On the other hand, that nominalism could give birth to Protestantism is no far-fetched argument. If we must restrict ourselves to what God has revealed, then we must question the ‘canons’ of the Church in its ecumenical and local councils, the purported consensus of the fathers, the statements of various bishops (regardless of their titles), and compare them to what we know God has expressly stated regarding Himself.


Lack of Evidence

But this leads me to the next theological issue over which I’ve been percolating: what exactly is the authoritative basis of Christianity/Christian life. I’ve spent the last few years reading through Eastern Orthodox works (formal and informal), and have been considering their arguments with a slow but steady thought. My conclusions at this time are that there is no evidence that the Church prior to the mid-3rd century had or utilized these structures or elements: bishop-priest structure, private confession before a priest, prayers to Mary or to the saints or invocations of them, a view of the distinction between the saints and the Church, icons utilized in private or corporate worship, and the use of prayer ropes or candles in private or corporate worship.

Now, a lack of evidence for something does not mean that the concept is untrue. For example, one could posit that King David existed, without having any archaeological evidence for his existence, and the reality of King David’s existence could be true regardless of the absence of evidence. The same could be true of all of the above-mentioned concepts. These could all theoretically have existed, though we have no evidence of their existence until the mid-3rd century.

Simultaneously, another argument that could be made (and which I’ve heard argued) is that the Church progressively developed its structures and ideas, and that this progressive development is good, natural, and necessary to be accepted as authoritative today. What if, for example, the Church did indeed change its structure from a body of elders (also called presbyters, bishops, priests) appointed to a congregation by the apostles, and developed distinct bishops, and distinct priests (also called presbyters)? And if this structure changed, who is to say that that was wrong or inappropriate or no longer the authoritative structure of the Church? This last question is kind of the vital point of distinction between both EO/RC and Prots. One side says that since the Church is a continuous and mystical body of Christ, it’s adaptations and alterations are good and important (unless these alterations violate certain criteria–which, one could argue is inconsistent or questionable). The other side says that the norm of Church structure or doctrine is the Scriptures, and that things altering the plain reading of it or the good and necessary consequence of it must be brought back in line with it (ie Reform).

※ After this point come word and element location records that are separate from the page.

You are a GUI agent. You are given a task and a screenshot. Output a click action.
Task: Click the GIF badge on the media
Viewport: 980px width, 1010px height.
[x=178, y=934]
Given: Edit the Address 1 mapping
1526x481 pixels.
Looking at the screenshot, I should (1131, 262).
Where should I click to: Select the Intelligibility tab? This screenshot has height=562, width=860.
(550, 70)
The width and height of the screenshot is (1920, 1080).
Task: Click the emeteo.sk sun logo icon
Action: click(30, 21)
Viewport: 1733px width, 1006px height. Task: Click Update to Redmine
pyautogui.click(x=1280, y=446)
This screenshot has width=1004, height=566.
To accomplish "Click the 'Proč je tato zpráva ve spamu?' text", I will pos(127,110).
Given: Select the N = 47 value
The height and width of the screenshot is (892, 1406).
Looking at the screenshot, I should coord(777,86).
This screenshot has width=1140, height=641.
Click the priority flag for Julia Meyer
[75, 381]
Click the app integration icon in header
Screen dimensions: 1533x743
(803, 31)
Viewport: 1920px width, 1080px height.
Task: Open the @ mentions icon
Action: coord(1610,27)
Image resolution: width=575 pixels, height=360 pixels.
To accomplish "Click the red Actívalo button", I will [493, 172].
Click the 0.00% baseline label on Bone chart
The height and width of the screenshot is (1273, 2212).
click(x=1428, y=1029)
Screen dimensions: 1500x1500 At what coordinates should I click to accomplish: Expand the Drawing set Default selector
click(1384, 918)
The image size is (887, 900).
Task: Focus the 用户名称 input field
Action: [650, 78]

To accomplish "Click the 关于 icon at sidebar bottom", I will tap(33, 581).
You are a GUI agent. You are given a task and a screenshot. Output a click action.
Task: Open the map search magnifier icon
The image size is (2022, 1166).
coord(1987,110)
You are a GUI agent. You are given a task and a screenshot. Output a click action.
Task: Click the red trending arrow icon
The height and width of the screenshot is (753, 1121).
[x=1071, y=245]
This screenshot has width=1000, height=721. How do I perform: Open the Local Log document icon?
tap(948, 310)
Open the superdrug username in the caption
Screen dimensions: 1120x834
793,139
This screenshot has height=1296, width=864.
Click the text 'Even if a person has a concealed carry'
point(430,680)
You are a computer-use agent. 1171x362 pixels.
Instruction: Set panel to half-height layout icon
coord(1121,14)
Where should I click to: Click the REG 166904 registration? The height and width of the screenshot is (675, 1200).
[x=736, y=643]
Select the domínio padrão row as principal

But a point I know to be a fact is that these two issues can’t be held together at once: the Church either adapted and changed, or it did not. It either practiced these things from the start, or it did not. And if it did not originally practice these things, there must be some standard or rationale to explain why the changes are acceptable, and how they do not violate the precepts and commands of God as given to us in the Scriptures.